Furloughs are still on the radar, Senior Correspondent Mike Causey says. But are they getting any closer? What are your odds of working four-day weeks this summer?
Last week I asked a friend, a retired CIA-State Department specialist on Asia, how she thought the situation with North Korea would play out.
I wanted a been-there-done-that insiders take on the odds that what’s-his-name would deliver on his threat to nuke Austin, Texas, or whether we would blink and give them humanitarian aid again?
She thought for a minute and said she would wait for the movie to see how things turn out. Like the Far East version of Argo.
It could well be that many federal workers have the same thoughts about sequestration, furloughs and whatever’s next . They are waiting for the movie.
When the White House and Congress first laid the sequestration threat upon the nation, most people outside the Beltway didn’t pay any attention. Maybe for good reason because both sides said it was such a stupid, horrible concept it would never happen. Of course it did and has.
Up to a point.
For most executive branch federal agencies, furloughs are still in the future. Agencies that originally warned of payless paydays in April have managed to delay them. Furloughs are no joke. They represent a 20 percent pay cut. Extended furloughs could ruin some employees. Even so…
Few people paid any attention to furlough threats until Defense announced that it would furlough virtually all of its 700,000 plus civilians for 22 days. At least. That got the attention of merchants in communities where DoD is the cash cow. A month of furloughs, even staggered, would put the hurt on lots of places.
Congress approved limited funding for a number of federal operations, including Defense, the largest federal agency. Defense (as some had predicted) then reduced the number of furlough days to 14. Still a lot, but not 22!
Defense also indicated that the total number of employees who are furloughed might be less than originally planned.
Last week, the Associated Press said DoD was looking for ways to reduce the number of furlough days to 7. Still a lot, but not 14!

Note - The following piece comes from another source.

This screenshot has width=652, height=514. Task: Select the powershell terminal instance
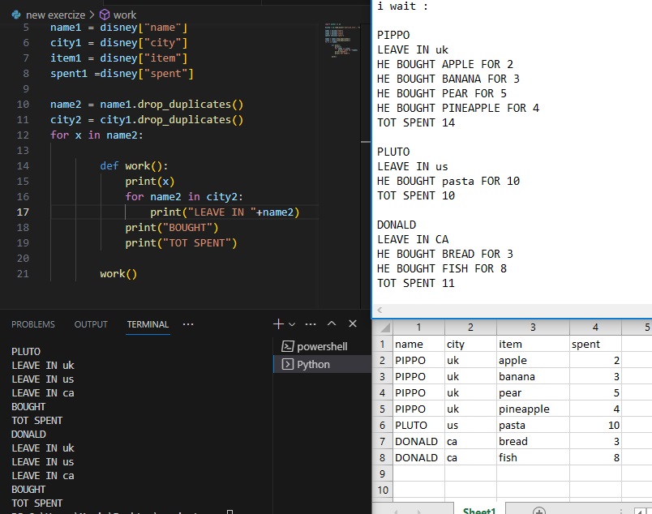321,346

Although Defense appears to be doing its best to avoid, minimize or delay furloughs, some contractors have begun them. Not because they have to do it, according to their employees, but simply as a way to save salary money while passing the blame on to Washington.
The only major federal operation that has implemented furloughs to date appears to be the Judicial branch. Some courts began furloughing workers, like public defenders, on Fridays. At a time when alleged terrorists and illegal immigrants are in the news, those furloughs are getting a lot of media attention.

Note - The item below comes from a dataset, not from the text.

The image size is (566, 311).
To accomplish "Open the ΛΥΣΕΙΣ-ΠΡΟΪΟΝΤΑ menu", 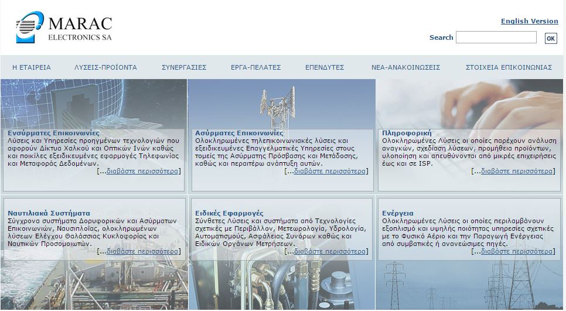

Some current and former court employees have a different take on the need for furloughs. As one put it, the Friday furloughs amount to “fiddling with noncompliance with the Speedy Trial Act in trying to make a political point. We have morphed into an age when doing what’s best for your country is second to doing what bring the most ca$h into your agency. If the legal community was really concerned with providing defender services, without furloughs, cutting the significant cost of making the court record could be done on a digital audio recording format and save millions of dollars…”
Many other feds have made the point that their agencies could make significant savings if sequestration allowed them to be selective. And if they wanted to avoid furloughs or at least the threat of them.
NEARLY USELESS FACTOID
Compiled by Jack Moore
More Americans would prefer to share details about their weight than their finances, according to a survey conducted by Country Financial.
(Source: UPI Odd News)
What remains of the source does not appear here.